**PROBLÈME À TRAITER:**
Restituez les lignes de tous les enregistrements ci-dessous sous forme de liste JSON de chaînes, une chaîne par ligne, en omettant les lignes vides.

== ENREGISTREMENTS FOURNIS

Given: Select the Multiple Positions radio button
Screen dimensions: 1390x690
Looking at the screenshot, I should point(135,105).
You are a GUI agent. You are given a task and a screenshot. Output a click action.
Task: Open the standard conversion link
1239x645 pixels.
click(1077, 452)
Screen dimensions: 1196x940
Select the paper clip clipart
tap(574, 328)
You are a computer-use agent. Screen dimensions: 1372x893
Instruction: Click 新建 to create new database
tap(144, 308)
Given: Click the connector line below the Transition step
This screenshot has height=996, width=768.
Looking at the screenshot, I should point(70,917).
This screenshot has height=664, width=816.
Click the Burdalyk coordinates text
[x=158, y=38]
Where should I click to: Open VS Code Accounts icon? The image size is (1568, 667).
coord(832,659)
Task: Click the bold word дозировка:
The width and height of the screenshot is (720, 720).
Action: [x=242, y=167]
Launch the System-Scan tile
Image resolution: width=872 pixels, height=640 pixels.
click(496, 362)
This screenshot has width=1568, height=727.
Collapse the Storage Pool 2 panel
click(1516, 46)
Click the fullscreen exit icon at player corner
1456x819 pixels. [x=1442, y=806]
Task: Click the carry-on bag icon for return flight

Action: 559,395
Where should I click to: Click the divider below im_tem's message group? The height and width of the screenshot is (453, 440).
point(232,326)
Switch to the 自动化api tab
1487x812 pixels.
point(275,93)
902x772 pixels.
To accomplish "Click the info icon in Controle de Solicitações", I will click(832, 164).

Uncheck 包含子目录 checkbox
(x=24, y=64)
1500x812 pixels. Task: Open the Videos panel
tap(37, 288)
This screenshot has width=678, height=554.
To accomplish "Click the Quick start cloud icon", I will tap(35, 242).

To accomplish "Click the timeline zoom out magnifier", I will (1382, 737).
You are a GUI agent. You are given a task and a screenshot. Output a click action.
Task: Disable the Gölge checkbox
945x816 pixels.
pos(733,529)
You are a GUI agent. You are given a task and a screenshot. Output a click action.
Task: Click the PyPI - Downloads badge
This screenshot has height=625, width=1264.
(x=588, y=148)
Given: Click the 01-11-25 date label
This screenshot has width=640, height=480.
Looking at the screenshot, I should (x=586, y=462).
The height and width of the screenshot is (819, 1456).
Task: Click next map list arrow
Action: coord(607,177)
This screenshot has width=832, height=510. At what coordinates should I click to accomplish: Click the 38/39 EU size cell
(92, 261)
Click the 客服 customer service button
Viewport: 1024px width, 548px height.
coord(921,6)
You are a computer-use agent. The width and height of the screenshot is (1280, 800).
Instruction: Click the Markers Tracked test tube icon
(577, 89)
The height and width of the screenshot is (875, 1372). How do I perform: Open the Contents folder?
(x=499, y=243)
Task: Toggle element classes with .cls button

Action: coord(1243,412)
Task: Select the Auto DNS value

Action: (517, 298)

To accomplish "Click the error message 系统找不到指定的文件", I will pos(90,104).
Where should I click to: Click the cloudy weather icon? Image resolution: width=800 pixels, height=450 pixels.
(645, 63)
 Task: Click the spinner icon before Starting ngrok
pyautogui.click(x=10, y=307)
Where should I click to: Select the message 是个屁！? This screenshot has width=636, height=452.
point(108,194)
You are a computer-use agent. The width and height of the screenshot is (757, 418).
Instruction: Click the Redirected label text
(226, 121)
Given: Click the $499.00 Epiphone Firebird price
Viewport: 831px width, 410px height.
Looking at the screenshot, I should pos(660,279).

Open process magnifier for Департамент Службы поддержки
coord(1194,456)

====

**RÉPONSE RÉDIGÉE:**
[
  "Given: Select the Multiple Positions radio button",
  "Screen dimensions: 1390x690",
  "Looking at the screenshot, I should point(135,105).",
  "You are a GUI agent. You are given a task and a screenshot. Output a click action.",
  "Task: Open the standard conversion link",
  "1239x645 pixels.",
  "click(1077, 452)",
  "Screen dimensions: 1196x940",
  "Select the paper clip clipart",
  "tap(574, 328)",
  "You are a computer-use agent. Screen dimensions: 1372x893",
  "Instruction: Click 新建 to create new database",
  "tap(144, 308)",
  "Given: Click the connector line below the Transition step",
  "This screenshot has height=996, width=768.",
  "Looking at the screenshot, I should point(70,917).",
  "This screenshot has height=664, width=816.",
  "Click the Burdalyk coordinates text",
  "[x=158, y=38]",
  "Where should I click to: Open VS Code Accounts icon? The image size is (1568, 667).",
  "coord(832,659)",
  "Task: Click the bold word дозировка:",
  "The width and height of the screenshot is (720, 720).",
  "Action: [x=242, y=167]",
  "Launch the System-Scan tile",
  "Image resolution: width=872 pixels, height=640 pixels.",
  "click(496, 362)",
  "This screenshot has width=1568, height=727.",
  "Collapse the Storage Pool 2 panel",
  "click(1516, 46)",
  "Click the fullscreen exit icon at player corner",
  "1456x819 pixels. [x=1442, y=806]",
  "Task: Click the carry-on bag icon for return flight",
  "Action: 559,395",
  "Where should I click to: Click the divider below im_tem's message group? The height and width of the screenshot is (453, 440).",
  "point(232,326)",
  "Switch to the 自动化api tab",
  "1487x812 pixels.",
  "point(275,93)",
  "902x772 pixels.",
  "To accomplish \"Click the info icon in Controle de Solicitações\", I will click(832, 164).",
  "Uncheck 包含子目录 checkbox",
  "(x=24, y=64)",
  "1500x812 pixels. Task: Open the Videos panel",
  "tap(37, 288)",
  "This screenshot has width=678, height=554.",
  "To accomplish \"Click the Quick start cloud icon\", I will tap(35, 242).",
  "To accomplish \"Click the timeline zoom out magnifier\", I will (1382, 737).",
  "You are a GUI agent. You are given a task and a screenshot. Output a click action.",
  "Task: Disable the Gölge checkbox",
  "945x816 pixels.",
  "pos(733,529)",
  "You are a GUI agent. You are given a task and a screenshot. Output a click action.",
  "Task: Click the PyPI - Downloads badge",
  "This screenshot has height=625, width=1264.",
  "(x=588, y=148)",
  "Given: Click the 01-11-25 date label",
  "This screenshot has width=640, height=480.",
  "Looking at the screenshot, I should (x=586, y=462).",
  "The height and width of the screenshot is (819, 1456).",
  "Task: Click next map list arrow",
  "Action: coord(607,177)",
  "This screenshot has width=832, height=510. At what coordinates should I click to accomplish: Click the 38/39 EU size cell",
  "(92, 261)",
  "Click the 客服 customer service button",
  "Viewport: 1024px width, 548px height.",
  "coord(921,6)",
  "You are a computer-use agent. The width and height of the screenshot is (1280, 800).",
  "Instruction: Click the Markers Tracked test tube icon",
  "(577, 89)",
  "The height and width of the screenshot is (875, 1372). How do I perform: Open the Contents folder?",
  "(x=499, y=243)",
  "Task: Toggle element classes with .cls button",
  "Action: coord(1243,412)",
  "Task: Select the Auto DNS value",
  "Action: (517, 298)",
  "To accomplish \"Click the error message 系统找不到指定的文件\", I will pos(90,104).",
  "Where should I click to: Click the cloudy weather icon? Image resolution: width=800 pixels, height=450 pixels.",
  "(645, 63)",
  " Task: Click the spinner icon before Starting ngrok",
  "pyautogui.click(x=10, y=307)",
  "Where should I click to: Select the message 是个屁！? This screenshot has width=636, height=452.",
  "point(108,194)",
  "You are a computer-use agent. The width and height of the screenshot is (757, 418).",
  "Instruction: Click the Redirected label text",
  "(226, 121)",
  "Given: Click the $499.00 Epiphone Firebird price",
  "Viewport: 831px width, 410px height.",
  "Looking at the screenshot, I should pos(660,279).",
  "Open process magnifier for Департамент Службы поддержки",
  "coord(1194,456)"
]